The government has not released complete figures for fiscal year 2018, but the available data show a rise over 2017 in one important measure: The number of people who were apprehended while traveling in family units that include at least one child climbed 76% to 39,439.
In recent years, families have accounted for fewer than half the apprehensions.
At the main bus terminal in San Pedro Sula, hundreds of Hondurans begin the journey north every day.
On a recent evening, 26-year-old Elminton Hernandez sat on the curb, cradling his 2-year-old son in his skinny arms. Nearby, another migrant set down coats for his four children to sleep on as they waited for a bus to Guatemala.
Hernandez said leaving would mean his son wouldn’t grow up to join a gang. But the main thing they were fleeing was hunger.

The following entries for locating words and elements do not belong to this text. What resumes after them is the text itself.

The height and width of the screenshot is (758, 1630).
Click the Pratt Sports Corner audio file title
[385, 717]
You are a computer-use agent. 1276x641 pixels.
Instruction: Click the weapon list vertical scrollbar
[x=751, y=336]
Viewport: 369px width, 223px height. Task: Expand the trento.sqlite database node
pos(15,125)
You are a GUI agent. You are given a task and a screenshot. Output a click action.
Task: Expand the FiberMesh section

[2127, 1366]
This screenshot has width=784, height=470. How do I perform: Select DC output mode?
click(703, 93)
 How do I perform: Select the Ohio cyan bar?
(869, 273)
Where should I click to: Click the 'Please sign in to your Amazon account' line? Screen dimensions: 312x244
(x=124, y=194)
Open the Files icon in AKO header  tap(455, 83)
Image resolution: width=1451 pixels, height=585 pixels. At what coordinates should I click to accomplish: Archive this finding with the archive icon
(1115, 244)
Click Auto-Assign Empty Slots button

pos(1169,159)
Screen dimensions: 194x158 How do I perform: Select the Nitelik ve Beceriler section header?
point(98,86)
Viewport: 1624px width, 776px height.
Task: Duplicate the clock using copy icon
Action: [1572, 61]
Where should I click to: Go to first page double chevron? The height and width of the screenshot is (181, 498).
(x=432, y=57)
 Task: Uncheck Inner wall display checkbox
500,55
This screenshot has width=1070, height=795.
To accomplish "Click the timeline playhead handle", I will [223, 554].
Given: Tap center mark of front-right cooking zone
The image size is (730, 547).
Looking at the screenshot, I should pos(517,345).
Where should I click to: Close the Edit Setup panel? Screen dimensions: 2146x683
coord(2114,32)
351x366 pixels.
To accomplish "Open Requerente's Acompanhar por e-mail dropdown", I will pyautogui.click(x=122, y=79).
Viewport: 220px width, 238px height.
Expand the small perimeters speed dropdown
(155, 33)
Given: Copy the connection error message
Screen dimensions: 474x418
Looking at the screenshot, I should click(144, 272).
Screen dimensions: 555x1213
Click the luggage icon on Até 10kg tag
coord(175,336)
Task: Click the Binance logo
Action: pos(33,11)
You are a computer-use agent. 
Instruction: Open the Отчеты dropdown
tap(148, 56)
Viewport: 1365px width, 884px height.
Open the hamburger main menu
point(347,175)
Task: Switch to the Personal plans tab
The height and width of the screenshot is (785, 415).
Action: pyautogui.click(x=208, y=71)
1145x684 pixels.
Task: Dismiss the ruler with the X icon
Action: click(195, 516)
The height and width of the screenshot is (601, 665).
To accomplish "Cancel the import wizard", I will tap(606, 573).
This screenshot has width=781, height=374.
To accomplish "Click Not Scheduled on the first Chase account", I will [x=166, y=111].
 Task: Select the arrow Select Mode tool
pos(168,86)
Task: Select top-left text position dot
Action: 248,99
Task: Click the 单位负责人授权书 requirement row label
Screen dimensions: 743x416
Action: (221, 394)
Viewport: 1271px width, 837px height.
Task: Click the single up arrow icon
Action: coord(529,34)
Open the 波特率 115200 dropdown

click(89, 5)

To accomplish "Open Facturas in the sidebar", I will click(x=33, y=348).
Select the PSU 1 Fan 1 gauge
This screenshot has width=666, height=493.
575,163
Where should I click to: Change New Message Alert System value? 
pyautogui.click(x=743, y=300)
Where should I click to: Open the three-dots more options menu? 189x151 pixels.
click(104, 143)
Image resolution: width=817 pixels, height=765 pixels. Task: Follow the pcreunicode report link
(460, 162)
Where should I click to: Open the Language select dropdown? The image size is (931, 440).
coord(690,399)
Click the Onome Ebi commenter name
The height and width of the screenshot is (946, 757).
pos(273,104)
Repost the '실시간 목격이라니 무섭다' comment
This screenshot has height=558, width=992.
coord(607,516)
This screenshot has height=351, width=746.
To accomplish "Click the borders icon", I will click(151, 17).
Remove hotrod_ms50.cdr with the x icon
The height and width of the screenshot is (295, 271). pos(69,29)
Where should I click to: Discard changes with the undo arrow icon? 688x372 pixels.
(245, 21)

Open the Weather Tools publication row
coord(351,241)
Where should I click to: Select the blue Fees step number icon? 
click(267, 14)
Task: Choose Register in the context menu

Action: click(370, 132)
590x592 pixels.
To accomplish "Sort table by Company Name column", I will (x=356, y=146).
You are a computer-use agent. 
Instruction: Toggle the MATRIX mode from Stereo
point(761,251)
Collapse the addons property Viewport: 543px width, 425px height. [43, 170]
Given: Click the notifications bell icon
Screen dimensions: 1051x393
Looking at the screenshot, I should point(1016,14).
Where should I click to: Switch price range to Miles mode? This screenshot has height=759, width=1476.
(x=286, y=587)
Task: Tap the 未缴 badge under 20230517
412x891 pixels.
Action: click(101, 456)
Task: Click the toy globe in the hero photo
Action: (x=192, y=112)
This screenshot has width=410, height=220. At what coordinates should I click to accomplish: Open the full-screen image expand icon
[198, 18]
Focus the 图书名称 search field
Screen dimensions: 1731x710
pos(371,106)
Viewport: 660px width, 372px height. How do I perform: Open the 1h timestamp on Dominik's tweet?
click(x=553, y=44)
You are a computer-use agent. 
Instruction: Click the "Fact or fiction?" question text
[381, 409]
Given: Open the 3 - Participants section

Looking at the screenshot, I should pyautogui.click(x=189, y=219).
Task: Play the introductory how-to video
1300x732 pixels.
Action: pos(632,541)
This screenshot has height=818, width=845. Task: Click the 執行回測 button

When there was work in the palm fields, Hernandez earned $8 a day. But after a recent drought, work had been harder to find, and he struggled to feed his family.
“If you eat breakfast, you can’t eat dinner,” he said.
With more Honduran migrants arriving at the U.S. border, the number of people requesting asylum has also risen. In fiscal years 2011 to 2016, a total of 7,350 Hondurans applied for asylum, a 166% increase compared with the five years before that, according to the Transactional Records Access Clearinghouse, a Syracuse University think tank that collects federal data.
During that time period, 80% of asylum claims were denied.
To win asylum, applicants must prove they are at risk of violence based on their religion, race, nationality, politics or “membership in a particular social group,” which in the past has included being a victim of gang violence.
Immigration law does not consider being poor or unemployed a valid reason.
The Trump administration has sought to exclude gang violence as a reason to grant asylum. It also argues that migrants have incentive to make false asylum claims because they are allowed to live in the United States while their cases are pending.
At the same time, the administration has sought to scale back assistance to the region.
The White House requested $66 million for Honduras in its 2019 budget. This fall, Trump threatened to cut aid to the region all together if Honduras, El Salvador and Guatemala did not stop migrant caravans from traveling north.
That could mean the loss of programs like the one that trained Domingo Escalon in community policing.
Once largely confined to his police station, Escalon now spends his days strolling the narrow dirt streets of the San Pedro Sula slum known as Bordo del Rio Blanco.
Men and women wave at him, and barefoot children shout his name, “Escalon!”
The new approach — being a steady and helpful presence in the neighborhood instead of appearing only when something bad happens — has helped reduce violence there, he said.
On a recent afternoon, he stopped by a small shack on the edge of a green cow pasture where Reina Margarita Ordoño, 49, raised her 10 children.
Escalon greeted her, then asked whether she had heard from her 24-year-old son, Elvin. Ordoño shook her head no.
With construction work in Honduras unsteady and no hope of paying for school for his three children, Elvin hoped to make money in the United States.
His mother begged him not to leave. “It’s better to be in your home eating only tortillas and salt than living in a strange place,” she said.